# radio



## jpsgt2 (Jul 12, 2008)

Just wondering if two way radios are legal during deer hunting. Thanks! :sniper:


----------



## xdeano (Jan 14, 2005)

http://gf.nd.gov/regulations/deer/index.html
Take a look at this, It should solve the answer.

I have always been told that it is not legal to use 2 way radios in the pursuit of deer in ND. It shows in no spot in the proc. anything having to do with radio use. you can draw your own conclusions. Ask a warden for the best answer.

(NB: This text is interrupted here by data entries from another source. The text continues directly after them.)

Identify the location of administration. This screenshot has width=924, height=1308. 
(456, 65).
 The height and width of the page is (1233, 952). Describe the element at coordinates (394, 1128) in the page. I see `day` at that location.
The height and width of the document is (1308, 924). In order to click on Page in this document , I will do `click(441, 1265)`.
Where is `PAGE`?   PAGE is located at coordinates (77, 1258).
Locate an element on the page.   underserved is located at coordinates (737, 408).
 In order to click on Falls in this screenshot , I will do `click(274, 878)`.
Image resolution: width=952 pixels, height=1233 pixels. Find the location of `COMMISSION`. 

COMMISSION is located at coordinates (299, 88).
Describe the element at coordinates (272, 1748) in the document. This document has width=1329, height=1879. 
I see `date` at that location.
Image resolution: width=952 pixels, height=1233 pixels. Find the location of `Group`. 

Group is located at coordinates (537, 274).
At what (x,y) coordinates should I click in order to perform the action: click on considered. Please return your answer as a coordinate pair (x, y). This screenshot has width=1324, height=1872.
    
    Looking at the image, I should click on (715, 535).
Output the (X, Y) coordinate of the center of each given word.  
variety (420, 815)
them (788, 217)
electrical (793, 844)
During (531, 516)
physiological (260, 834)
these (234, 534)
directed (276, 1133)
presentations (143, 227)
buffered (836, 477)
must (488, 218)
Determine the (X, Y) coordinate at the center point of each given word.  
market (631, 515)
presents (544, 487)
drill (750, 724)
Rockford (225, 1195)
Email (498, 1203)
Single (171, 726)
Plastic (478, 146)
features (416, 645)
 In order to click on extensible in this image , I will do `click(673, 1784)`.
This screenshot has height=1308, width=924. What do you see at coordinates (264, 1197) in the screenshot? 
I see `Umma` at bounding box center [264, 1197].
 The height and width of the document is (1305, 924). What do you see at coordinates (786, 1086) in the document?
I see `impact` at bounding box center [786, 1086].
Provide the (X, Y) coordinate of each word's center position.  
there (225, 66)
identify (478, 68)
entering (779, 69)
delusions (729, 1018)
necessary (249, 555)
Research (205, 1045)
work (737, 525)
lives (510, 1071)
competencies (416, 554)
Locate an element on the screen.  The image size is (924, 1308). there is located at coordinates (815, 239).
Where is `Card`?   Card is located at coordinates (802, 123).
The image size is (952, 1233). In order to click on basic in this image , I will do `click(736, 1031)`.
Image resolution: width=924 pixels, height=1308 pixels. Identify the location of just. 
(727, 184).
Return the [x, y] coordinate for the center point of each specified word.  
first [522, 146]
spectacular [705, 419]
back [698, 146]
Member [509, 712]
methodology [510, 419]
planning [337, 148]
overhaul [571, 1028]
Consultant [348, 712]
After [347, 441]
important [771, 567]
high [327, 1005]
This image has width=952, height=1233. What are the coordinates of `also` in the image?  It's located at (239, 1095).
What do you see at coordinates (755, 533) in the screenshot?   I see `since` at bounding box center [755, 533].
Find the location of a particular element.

I could see where they could come in handy. 
-People needing help. 
-locations so on one shoots at each other. 
and many more.

good luck
Deano


----------



## cupped-in123 (Sep 23, 2008)

ive always thought they were illegal.... but they cant take our cell phones!


----------



## TK33 (Aug 12, 2008)

I know some guys in SE ND got clipped for using them a few years ago.
I think it was Babe Winkelman who got nailed for this in MN a few years ago also.


----------



## wurgs (Mar 3, 2008)

you can use them to keep in touch with the others in your party, keeping your hunt safe or help in emergency situations but not to pursue game.


----------



## HunterBrad (Nov 5, 2008)

in Ontairo we use 2 way raidos all the time


----------



## B.L.Z.A four (Mar 9, 2008)

We use them in Wisconsin. You just can't call on the radio to have some one tag the deer. And you are right , they can't take are cell phones away!!


----------



## nosib (Dec 4, 2008)

B.L.Z.A four said:


> And you are right , they can't take are cell phones away!!


agreed


----------